Public API Functions

nftban_queue_add()

Add a task to the pending queue.

# Signature
nftban_queue_add <task_type> [description] [payload_file]

# Parameters
#   task_type     - Required. One of: feeds_sync, geoban_apply, mail_send
#   description   - Optional. Human-readable description (defaults to task_type)
#   payload_file  - Optional. Path to additional data (required for mail_send)

# Returns
#   stdout: Task ID (e.g., "20260107T120102Z-feeds_sync-a1b2")
#   exit 0: Success

# Example
task_id=$(nftban_queue_add "feeds_sync" "Feed enabled: spamhaus")
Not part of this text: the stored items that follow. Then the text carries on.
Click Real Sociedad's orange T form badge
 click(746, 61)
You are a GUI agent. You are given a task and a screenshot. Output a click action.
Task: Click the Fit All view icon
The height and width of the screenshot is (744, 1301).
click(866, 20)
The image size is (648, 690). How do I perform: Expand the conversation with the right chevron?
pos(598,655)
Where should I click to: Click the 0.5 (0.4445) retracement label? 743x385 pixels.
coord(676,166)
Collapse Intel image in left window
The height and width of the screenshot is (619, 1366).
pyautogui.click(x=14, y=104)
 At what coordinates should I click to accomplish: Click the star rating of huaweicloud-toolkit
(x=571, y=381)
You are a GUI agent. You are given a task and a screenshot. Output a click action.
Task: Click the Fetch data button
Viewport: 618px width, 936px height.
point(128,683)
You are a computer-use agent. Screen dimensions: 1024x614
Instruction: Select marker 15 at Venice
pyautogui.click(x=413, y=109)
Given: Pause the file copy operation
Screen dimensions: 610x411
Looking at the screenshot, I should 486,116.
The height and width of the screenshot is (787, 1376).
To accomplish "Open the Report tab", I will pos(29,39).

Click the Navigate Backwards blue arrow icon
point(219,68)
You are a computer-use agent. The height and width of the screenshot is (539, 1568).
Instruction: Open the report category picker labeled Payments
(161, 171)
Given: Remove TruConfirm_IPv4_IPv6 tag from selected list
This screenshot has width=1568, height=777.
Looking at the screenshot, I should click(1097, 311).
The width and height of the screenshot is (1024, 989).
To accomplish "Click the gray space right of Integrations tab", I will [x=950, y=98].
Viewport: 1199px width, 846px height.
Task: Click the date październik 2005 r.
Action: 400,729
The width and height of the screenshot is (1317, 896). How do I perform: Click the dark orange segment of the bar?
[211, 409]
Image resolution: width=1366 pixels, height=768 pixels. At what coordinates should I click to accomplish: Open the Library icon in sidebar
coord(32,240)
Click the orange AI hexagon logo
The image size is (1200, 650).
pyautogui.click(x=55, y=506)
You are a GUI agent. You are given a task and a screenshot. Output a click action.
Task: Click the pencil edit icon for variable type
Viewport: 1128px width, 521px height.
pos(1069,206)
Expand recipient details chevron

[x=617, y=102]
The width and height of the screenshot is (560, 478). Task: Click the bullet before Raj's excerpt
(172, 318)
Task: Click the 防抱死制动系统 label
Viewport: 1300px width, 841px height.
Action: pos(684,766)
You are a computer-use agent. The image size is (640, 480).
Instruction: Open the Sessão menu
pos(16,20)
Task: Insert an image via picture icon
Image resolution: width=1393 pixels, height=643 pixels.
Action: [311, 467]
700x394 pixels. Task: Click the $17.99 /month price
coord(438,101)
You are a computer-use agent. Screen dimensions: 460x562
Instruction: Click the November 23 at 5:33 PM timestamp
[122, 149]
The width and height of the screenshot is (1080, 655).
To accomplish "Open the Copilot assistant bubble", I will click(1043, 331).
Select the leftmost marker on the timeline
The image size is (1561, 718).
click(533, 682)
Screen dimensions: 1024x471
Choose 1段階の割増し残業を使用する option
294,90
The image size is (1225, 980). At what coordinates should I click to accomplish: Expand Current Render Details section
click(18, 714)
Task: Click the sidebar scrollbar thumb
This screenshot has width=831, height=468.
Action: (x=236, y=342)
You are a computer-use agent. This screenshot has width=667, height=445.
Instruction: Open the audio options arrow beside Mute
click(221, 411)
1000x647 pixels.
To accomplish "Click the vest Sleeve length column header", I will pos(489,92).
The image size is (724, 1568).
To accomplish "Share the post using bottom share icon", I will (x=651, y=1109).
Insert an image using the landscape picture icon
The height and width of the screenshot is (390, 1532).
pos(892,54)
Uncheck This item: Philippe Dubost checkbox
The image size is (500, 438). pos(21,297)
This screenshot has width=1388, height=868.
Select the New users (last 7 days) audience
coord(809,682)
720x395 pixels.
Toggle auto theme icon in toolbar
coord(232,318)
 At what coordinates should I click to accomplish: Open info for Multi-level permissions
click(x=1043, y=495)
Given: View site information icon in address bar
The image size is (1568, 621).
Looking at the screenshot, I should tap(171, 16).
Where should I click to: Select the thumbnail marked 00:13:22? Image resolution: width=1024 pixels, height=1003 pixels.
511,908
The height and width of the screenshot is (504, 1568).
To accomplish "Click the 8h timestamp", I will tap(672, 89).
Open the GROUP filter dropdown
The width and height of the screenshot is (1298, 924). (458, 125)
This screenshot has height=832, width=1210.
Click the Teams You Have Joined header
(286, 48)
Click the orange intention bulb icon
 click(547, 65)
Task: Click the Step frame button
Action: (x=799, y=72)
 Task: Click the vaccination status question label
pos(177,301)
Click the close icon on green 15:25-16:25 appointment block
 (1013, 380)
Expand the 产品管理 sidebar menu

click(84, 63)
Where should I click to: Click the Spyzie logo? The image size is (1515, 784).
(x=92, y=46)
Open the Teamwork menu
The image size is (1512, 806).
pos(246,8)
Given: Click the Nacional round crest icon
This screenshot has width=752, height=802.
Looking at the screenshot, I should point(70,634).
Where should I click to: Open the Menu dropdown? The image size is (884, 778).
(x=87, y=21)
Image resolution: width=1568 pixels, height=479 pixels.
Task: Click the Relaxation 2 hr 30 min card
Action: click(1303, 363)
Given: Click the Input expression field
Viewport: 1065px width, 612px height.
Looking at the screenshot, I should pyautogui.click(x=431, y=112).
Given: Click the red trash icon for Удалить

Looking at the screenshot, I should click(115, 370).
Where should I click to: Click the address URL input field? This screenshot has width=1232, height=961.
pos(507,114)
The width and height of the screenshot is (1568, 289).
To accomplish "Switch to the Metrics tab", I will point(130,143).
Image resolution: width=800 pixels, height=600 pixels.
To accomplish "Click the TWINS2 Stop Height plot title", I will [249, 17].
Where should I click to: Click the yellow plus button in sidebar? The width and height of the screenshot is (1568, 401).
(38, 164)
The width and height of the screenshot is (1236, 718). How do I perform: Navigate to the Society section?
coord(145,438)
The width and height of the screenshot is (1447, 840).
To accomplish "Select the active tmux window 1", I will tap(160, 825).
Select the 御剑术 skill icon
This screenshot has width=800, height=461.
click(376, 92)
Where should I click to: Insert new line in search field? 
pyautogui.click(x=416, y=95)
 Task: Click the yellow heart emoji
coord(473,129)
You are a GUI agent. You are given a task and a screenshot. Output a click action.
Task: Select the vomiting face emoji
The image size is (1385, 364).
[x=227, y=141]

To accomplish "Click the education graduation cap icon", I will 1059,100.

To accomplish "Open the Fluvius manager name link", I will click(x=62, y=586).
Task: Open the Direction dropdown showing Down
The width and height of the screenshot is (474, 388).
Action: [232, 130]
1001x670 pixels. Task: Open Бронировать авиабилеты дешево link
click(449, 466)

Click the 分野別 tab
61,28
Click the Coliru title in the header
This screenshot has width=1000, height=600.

nftban_queue_process_next()

Process the next eligible task. Called by systemd timer.

# Signature
nftban_queue_process_next

# Returns
#   exit 0: Task processed successfully
#   exit 1: No eligible tasks (all waiting for backoff or queue empty)
#   exit 2: Lock held by another process
#   exit 3: Processing error (task will retry via DLQ system)

# Behavior
# - Acquires exclusive lock (prevents concurrent processing)
# - Finds oldest task where NEXT_ATTEMPT_EPOCH <= now
# - Moves task to work/ directory (atomic claim)
# - Executes handler based on TASK_TYPE
# - On success: deletes task, increments processed_total
# - On failure: increments RETRIES, calculates backoff, moves to pending/
# - If RETRIES >= MAX_RETRIES: moves to DLQ

nftban_queue_dlq_retry()

Retry a specific DLQ task.

# Signature
nftban_queue_dlq_retry <task_id>

# Behavior
# - Resets TASK_RETRIES to 0
# - Clears TASK_LAST_ERROR
# - Moves task from DLQ back to pending/

nftban_queue_dlq_list()

List all tasks in dead-letter queue.

# Signature
nftban_queue_dlq_list

# Output
# Lists task ID, type, description, and failure reason for each DLQ task

nftban_queue_dlq_purge()

Purge old DLQ tasks.

# Signature
nftban_queue_dlq_purge [days]

# Parameters
#   days - Optional. Delete tasks older than N days (default: 7)

Retry Policy

Retry # Backoff Delay Total Wait
1 60s 1m
2 120s 3m
3 240s 7m
4+ DLQ -

Formula: backoff = min(BACKOFF_MAX, BACKOFF_BASE * 2^retries)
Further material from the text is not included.